Activity: Repeat exactly, and only, the lines running from the one that holds "Image resolution: width=819" to the end of the records.

Information provided:

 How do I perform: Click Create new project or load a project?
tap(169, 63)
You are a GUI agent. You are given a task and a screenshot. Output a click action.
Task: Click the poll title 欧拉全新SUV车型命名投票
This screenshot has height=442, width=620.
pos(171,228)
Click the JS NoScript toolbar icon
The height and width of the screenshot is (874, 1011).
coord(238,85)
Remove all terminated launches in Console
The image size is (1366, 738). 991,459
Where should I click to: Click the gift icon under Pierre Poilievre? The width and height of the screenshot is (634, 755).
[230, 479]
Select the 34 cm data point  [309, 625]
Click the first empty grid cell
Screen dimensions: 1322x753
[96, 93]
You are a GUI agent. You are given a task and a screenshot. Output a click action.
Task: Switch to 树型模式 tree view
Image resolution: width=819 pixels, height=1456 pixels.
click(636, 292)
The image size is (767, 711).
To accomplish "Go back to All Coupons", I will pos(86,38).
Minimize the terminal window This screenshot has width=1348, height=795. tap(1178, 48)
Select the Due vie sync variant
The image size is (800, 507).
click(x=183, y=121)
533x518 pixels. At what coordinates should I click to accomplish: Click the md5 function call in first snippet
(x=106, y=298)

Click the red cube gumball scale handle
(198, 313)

Output below:
Image resolution: width=819 pixels, height=1456 pixels.
click(636, 292)
The image size is (767, 711).
To accomplish "Go back to All Coupons", I will pos(86,38).
Minimize the terminal window This screenshot has width=1348, height=795. tap(1178, 48)
Select the Due vie sync variant
The image size is (800, 507).
click(x=183, y=121)
533x518 pixels. At what coordinates should I click to accomplish: Click the md5 function call in first snippet
(x=106, y=298)

Click the red cube gumball scale handle
(198, 313)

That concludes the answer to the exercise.